Aunt Peg told me she should go to work and clean up the ground-room, and if father had any old “chunks of wood he could spare, Plint could come over and get ’em, and when that new nigger came, there’d be a prospect awaitin’.”

I carried the message, and father thought it would be a good plan to have Matthias Jones appear, as he had more wood cut in the forest than he could haul with Ben’s help, and doubtless this poor man would be glad of the job.  Mother said the room could be made ready, she thought, inasmuch as there was an extra high-post bedstead in our attic chamber.  Aunt Hilda added, “I’ve got a good feather mattress to put on it, and a straw-bed is easily fixed.”

So I wrote a letter to Aunt Phebe, and Plint came over for the chunks of wood, riding back on a load of things we had gathered.  When the ground-room was ready for occupancy, it was not a cheerless place.  A nicely-made bed in its north-west corner, a deal table at the east side of the room, two rush-bottomed chairs, and a straight-backed rocker, two breadths of carpet lying through its centre, the wide-mouthed fireplace, with well-filled wood-box at its right hand,—­all savored of comfort.  To cap the climax, Clara put up to the windows some half curtains of unbleached cotton, bound with bright French red.  It really looked nice, and Aunt Peg said:  “I do hope, mam, he’s clean.”

The days sped on quickly, and Clara felt better.  Mr.
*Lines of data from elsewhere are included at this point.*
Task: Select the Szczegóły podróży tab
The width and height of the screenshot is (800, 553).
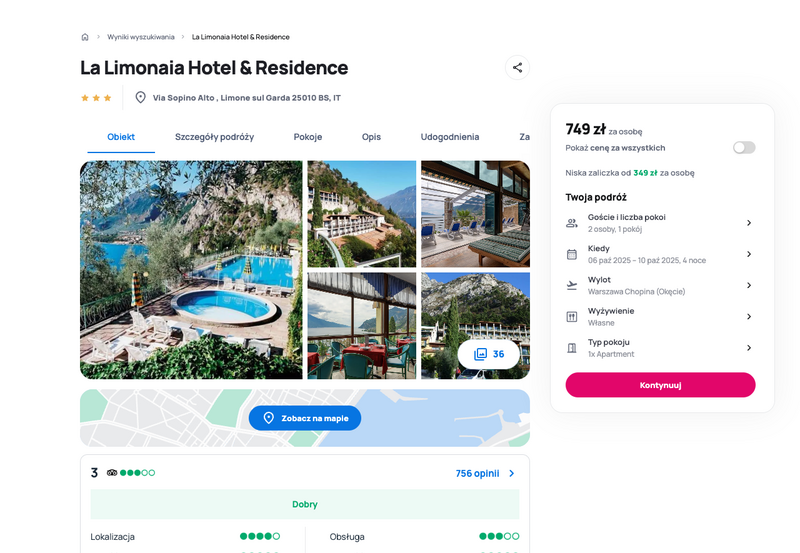Action: point(214,137)
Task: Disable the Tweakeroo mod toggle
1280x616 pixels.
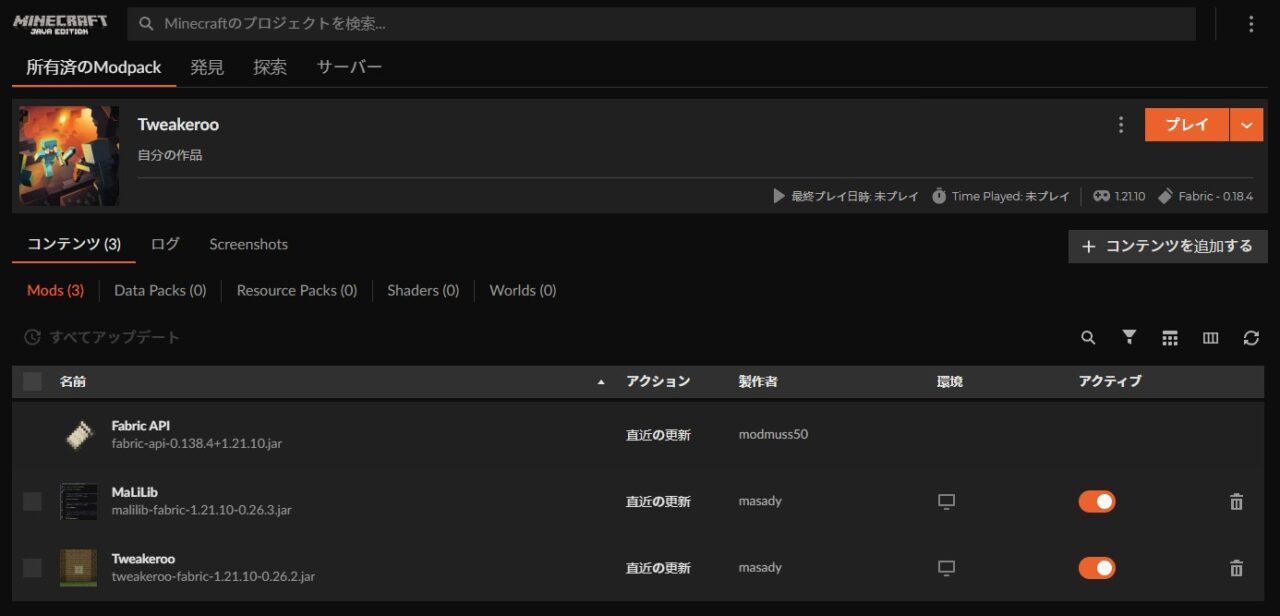Action: [x=1096, y=568]
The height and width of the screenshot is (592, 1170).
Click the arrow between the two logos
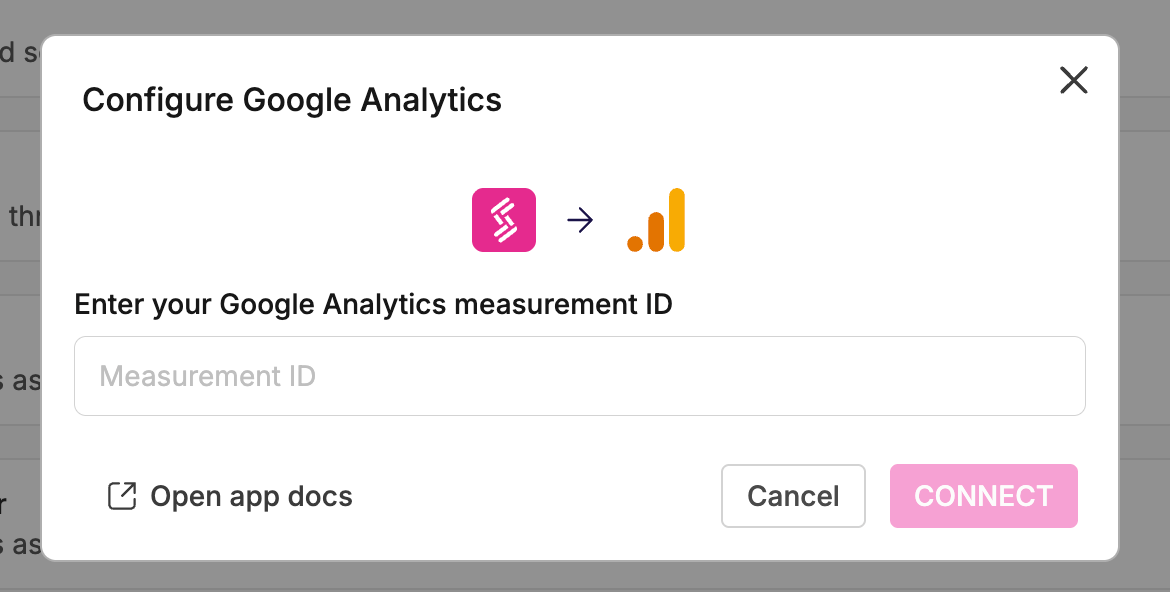[x=580, y=221]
Benton had evidently dropped all thought of her, and his uniformly kind treatment of us, began, after a little, to make me feel ashamed of the suspicions which had crossed my mind.  Letters from Louis came as usual, and I wish I could give them now—­such beautifully-expressed thoughts, such tender touches did he give to his word pictures, that I read and re-read them.  Treasures they were, and I have them all yet; not one but is too sacred to lose.  My heart grew strong in its love for him, and his thoughts were all as hands reaching for my own.

CHAPTER XI.

The teaching of Hosea Ballou.

February first brought Matthias Jones.  Father met him at the village, and our curiosity which was aroused regarding this new comer, was thoroughly gratified at his appearance.  A better specimen of a southern negro was never seen.  He was above the medium size, broad-shouldered; his hair thick and wooly, sprinkled with grey, and covering a large, flat surface on the top of his head.  His nose was of extra size, mouth in proportion, and his eyes, which were not dull, expressed considerable feeling, and you would know when you looked at them he was honest.  His gait was slow, slouchy as I called it, and, as he walked leisurely along the path, Ben whispered, “My soul, what feet!” Sure enough, they seemed to stretch back too far, and they were immense.